Can you lay out the lines of the listing below as a JSON list of strings, one string per line with blank lines skipped, starting at the line that contains "Click CONTROL_PORT_OVER_NL80211 in" and ending at the listing's final line? Leave the pictures out of your answer.

* START Input material *

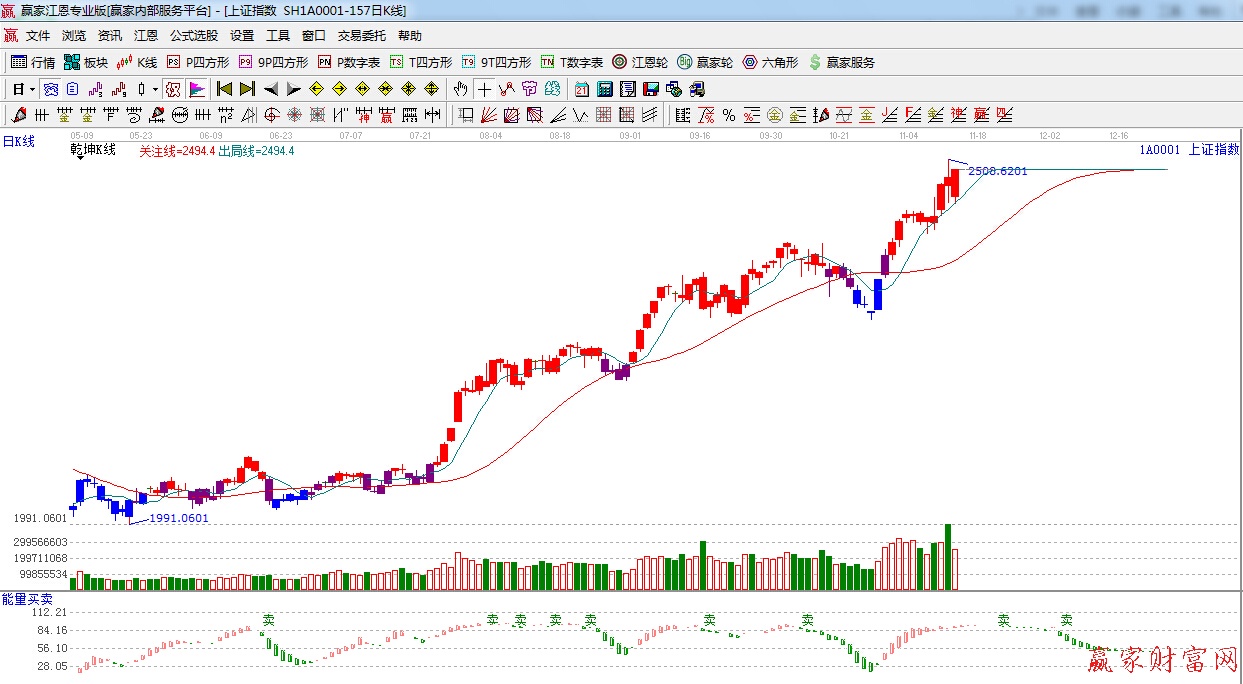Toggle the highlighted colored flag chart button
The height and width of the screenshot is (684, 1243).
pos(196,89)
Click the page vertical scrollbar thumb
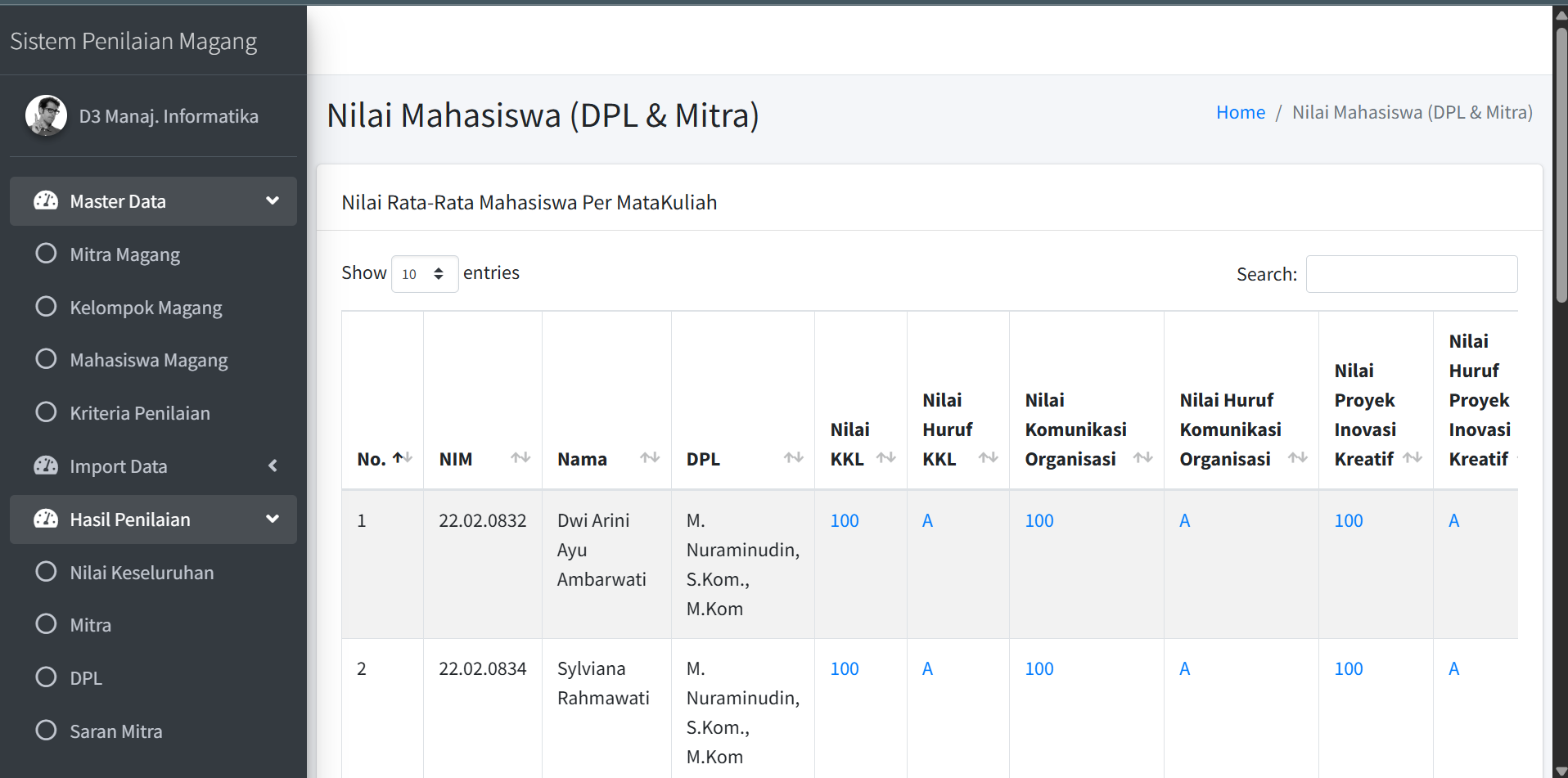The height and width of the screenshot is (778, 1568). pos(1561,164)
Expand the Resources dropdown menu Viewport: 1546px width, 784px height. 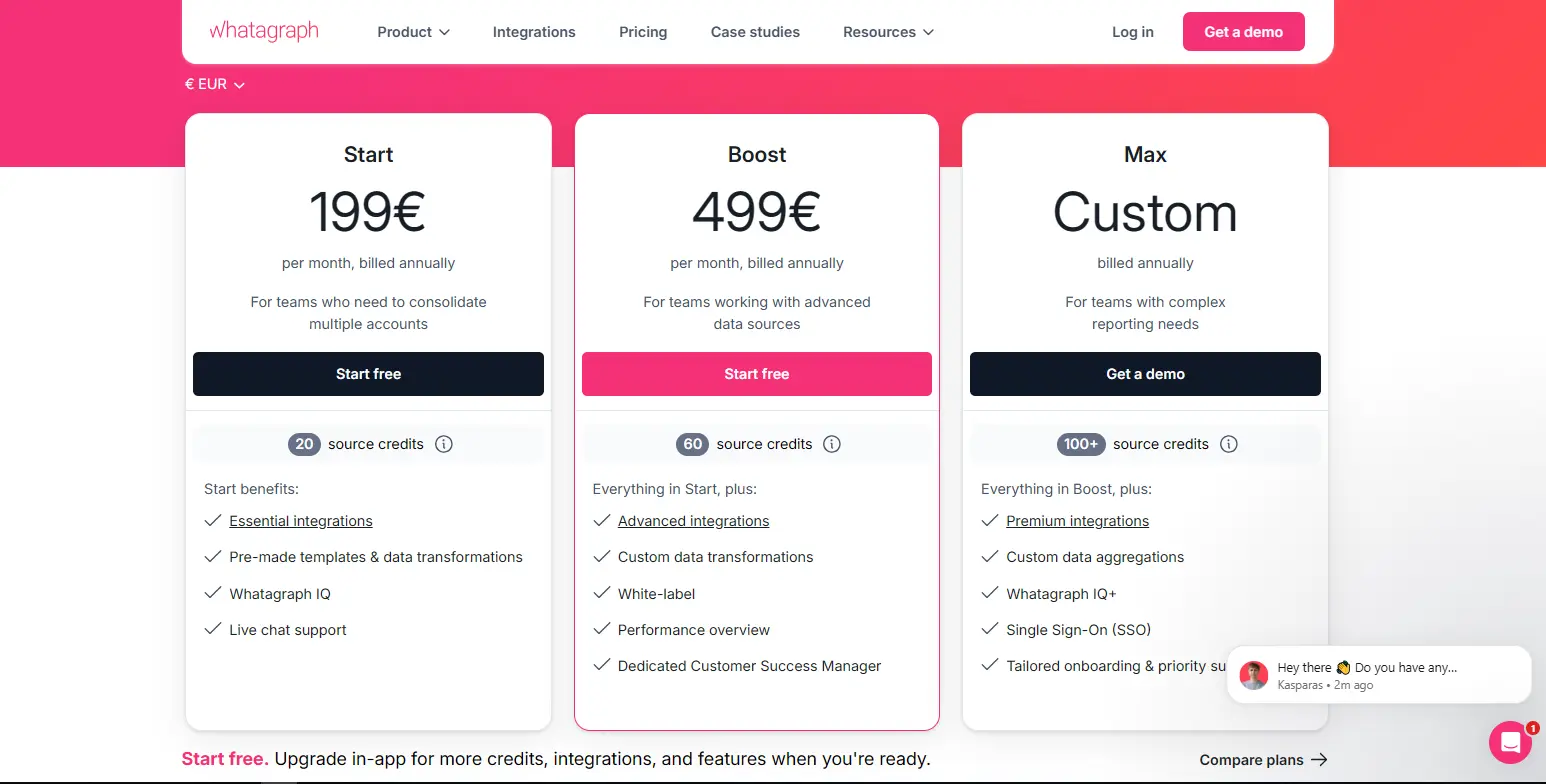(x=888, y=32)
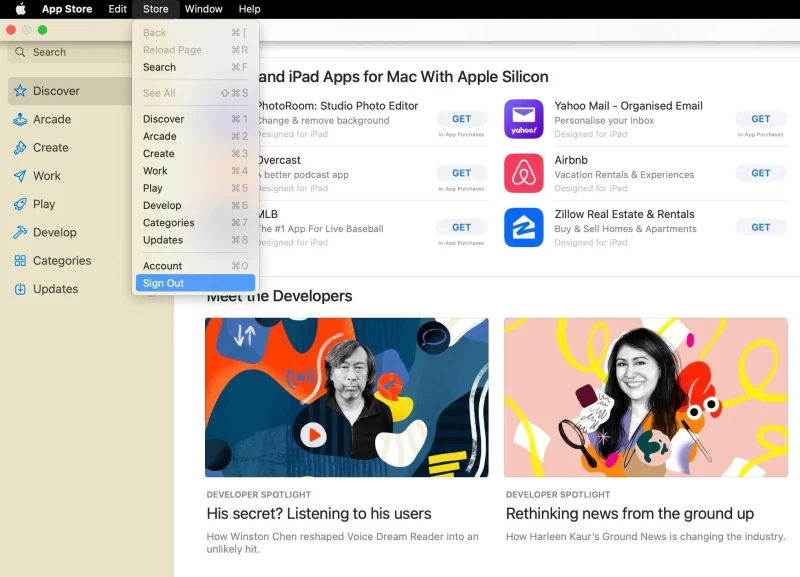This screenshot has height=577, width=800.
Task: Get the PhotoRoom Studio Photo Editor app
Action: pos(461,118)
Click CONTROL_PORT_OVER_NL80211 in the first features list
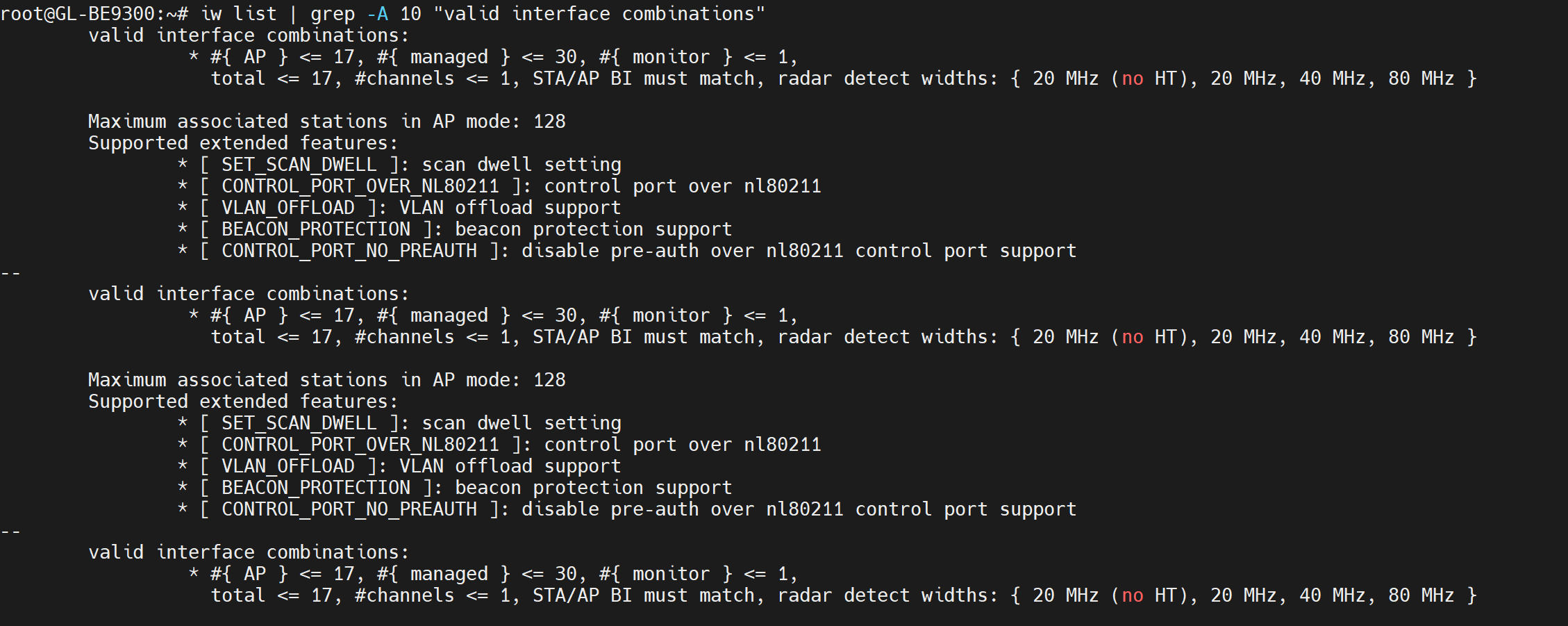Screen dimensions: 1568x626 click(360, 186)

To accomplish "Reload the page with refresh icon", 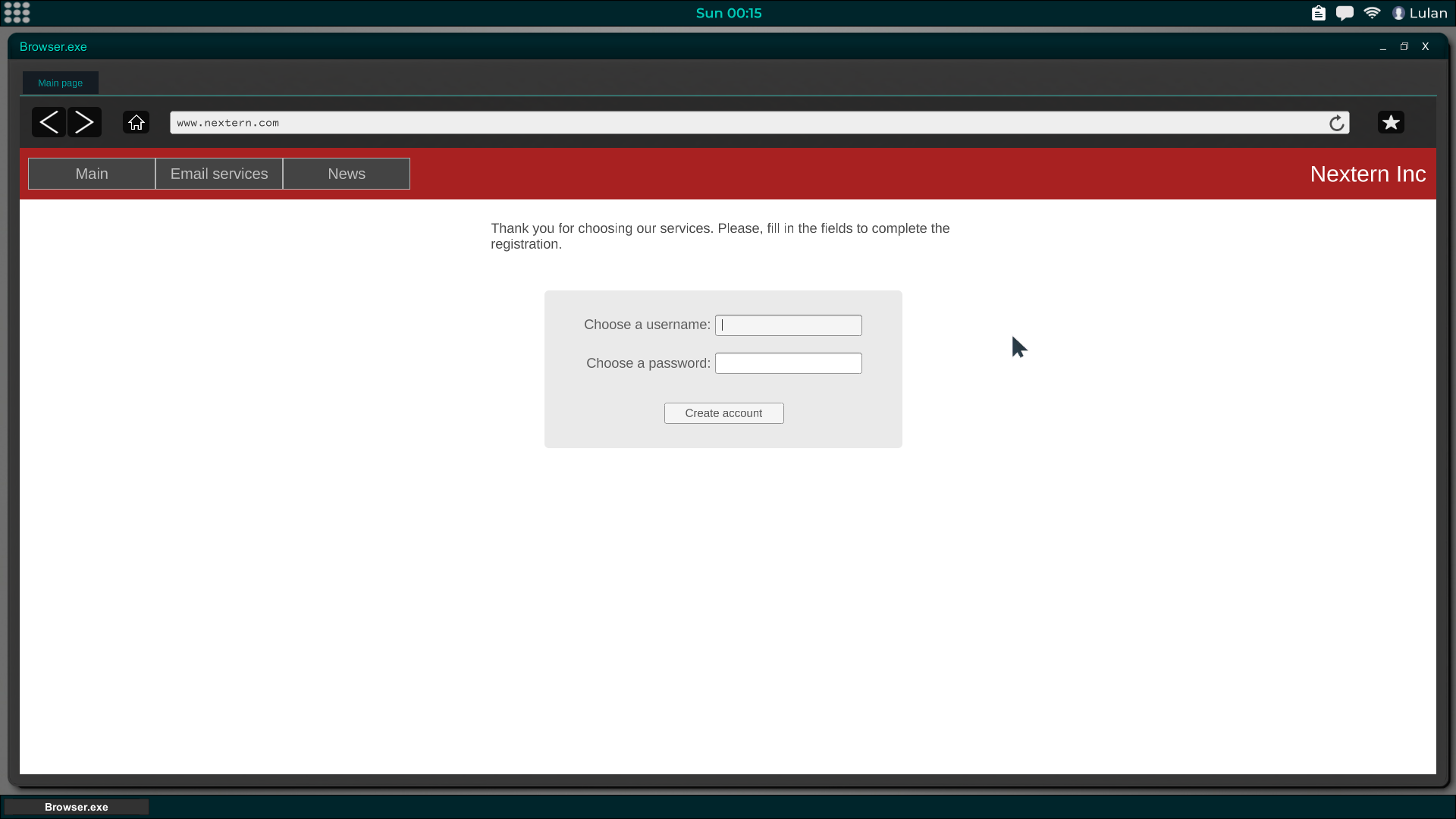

* END Input material *

Reply |
[
  "Click CONTROL_PORT_OVER_NL80211 in the first features list",
  "Screen dimensions: 1568x626 click(360, 186)",
  "To accomplish \"Reload the page with refresh icon\", "
]